Frantik Girl
Wednesday, January 14, 2004
 
Underwear

I am often confused by my underwear. It sits in a drawer, in a pile, some black, some white, some token minorities in shades of lavender and red. The pile daunts me. I reach in and draw out a pair, and I never know what I’ll find waiting in my hands. Will they be French cut? Bikini cut? Perhaps the tag will be on the inside over the butt, or maybe inside the hip. Maybe, the tag will be hanging on the outside next to my belly button so that everyone seeing me undress… meaning my cats… will know that I chose Hanes Her Way ™ for my undergarment needs. I have to ask myself what statement I wish to express under my pants. Are string bikini underwear still sexy if they’ve faded and have runs in the crotch? Are they MORE sexy? I feel as if my life would be easier if I just chose one type of underwear, like a man. This much excitement and consternation so early in the morning is taxing.

I won’t discuss the camisoles.

Friday, January 02, 2004
 
Write, Damnit

It is the second of January, and I already feel like the year is slipping away. There are so many DVDs to watch, games to play, things to eat... all those things I shouldn't do, for they are sinful and bad. I have work to do, and sloth is unbecoming of someone who wants to become a professional novelist.
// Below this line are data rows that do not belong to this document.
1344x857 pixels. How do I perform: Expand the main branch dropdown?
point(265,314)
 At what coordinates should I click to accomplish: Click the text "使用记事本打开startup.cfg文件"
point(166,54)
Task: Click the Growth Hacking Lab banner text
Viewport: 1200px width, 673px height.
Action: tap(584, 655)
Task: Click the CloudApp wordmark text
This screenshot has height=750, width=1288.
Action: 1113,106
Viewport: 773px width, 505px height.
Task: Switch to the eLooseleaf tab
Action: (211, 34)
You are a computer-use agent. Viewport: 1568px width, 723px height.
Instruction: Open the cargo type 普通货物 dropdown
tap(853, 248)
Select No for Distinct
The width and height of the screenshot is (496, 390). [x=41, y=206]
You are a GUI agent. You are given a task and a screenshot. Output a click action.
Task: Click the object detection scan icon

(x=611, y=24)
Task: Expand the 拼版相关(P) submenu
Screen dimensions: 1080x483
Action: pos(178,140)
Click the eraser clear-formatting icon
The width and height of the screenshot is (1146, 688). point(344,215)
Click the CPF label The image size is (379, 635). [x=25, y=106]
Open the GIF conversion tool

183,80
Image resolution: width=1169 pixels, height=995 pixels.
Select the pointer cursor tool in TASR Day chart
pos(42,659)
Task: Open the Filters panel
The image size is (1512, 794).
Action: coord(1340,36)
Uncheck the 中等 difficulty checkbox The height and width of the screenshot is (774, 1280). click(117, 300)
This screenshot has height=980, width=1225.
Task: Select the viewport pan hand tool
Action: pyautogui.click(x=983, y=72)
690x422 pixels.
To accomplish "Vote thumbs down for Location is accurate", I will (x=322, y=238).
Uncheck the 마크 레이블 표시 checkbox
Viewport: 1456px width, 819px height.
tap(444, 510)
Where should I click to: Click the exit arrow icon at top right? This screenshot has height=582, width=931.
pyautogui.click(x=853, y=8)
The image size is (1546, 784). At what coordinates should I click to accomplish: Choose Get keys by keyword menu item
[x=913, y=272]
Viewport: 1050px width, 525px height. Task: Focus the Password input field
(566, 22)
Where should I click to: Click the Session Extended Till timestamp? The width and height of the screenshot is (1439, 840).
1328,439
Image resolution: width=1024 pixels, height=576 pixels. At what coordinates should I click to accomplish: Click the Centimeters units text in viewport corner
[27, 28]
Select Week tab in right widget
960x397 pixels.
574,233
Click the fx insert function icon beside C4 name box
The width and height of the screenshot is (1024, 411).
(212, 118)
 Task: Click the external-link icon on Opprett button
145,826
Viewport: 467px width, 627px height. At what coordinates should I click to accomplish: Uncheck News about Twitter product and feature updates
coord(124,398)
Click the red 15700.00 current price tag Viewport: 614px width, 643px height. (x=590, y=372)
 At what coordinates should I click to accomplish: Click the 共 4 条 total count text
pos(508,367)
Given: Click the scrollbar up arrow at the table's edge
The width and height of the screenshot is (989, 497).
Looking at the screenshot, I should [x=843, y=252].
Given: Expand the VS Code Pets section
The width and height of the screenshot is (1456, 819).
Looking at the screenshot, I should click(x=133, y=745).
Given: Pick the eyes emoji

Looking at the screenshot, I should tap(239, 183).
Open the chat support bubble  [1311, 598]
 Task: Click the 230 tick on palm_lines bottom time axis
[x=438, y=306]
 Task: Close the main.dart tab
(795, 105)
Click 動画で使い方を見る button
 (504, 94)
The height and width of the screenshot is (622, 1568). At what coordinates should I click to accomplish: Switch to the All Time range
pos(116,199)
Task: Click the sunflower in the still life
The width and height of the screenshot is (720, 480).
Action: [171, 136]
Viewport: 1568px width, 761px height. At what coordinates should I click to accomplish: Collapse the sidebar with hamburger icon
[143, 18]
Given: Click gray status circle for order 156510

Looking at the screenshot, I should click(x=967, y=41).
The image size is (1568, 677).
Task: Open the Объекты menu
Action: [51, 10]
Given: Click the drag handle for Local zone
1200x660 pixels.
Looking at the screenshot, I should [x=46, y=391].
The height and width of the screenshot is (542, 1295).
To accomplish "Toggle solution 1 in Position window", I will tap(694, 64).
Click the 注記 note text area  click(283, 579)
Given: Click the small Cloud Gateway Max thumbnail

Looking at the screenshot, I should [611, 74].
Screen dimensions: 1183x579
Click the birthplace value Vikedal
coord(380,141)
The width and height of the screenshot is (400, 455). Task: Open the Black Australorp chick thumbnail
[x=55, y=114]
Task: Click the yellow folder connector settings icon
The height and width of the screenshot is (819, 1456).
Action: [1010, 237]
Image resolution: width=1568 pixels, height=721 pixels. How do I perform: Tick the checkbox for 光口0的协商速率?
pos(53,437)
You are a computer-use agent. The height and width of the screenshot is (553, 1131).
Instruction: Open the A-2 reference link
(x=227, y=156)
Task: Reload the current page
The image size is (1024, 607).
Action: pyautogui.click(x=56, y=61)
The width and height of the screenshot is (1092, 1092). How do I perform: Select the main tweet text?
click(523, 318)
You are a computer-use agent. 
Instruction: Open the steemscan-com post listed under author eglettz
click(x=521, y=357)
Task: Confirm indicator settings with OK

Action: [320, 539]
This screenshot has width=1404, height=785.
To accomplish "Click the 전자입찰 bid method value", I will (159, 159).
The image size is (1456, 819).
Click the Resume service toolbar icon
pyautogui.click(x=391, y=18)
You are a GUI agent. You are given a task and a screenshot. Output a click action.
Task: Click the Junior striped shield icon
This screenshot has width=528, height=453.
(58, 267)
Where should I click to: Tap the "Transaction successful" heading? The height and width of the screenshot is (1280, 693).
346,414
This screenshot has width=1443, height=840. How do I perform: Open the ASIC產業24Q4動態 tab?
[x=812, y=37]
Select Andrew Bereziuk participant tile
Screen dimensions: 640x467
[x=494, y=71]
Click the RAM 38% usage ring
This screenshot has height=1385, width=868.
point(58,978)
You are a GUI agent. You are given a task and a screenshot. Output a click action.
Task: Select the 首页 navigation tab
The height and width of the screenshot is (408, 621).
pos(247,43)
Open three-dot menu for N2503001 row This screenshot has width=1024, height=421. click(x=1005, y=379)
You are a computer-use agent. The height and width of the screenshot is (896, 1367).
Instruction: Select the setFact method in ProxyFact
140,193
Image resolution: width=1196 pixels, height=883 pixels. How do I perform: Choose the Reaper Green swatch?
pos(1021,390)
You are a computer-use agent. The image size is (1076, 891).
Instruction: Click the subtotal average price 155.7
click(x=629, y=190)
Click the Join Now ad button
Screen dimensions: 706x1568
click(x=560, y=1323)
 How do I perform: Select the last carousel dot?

So what's wrong with me? It's concievable that my lack of Puritanical work ethic is biting me in the butt. However, I think on a deeper level... those things I mentioned above (DVDs, games, food) are entertaining; whereas I am completely uninspired by my own writing. I'm past the exciting "getting to know you" phase of my relationship with this novel and have entered the "building a relationship is hard" drudgery. Writing this novel is work, and I do so hate work.

Inertia works two ways: it takes energy to move an object when it's sitting still and it takes energy to stop an object if it's already moving. If I grit my teeth, wash my hair and expend the energy, I can move again. I'll start with a light yoga workout.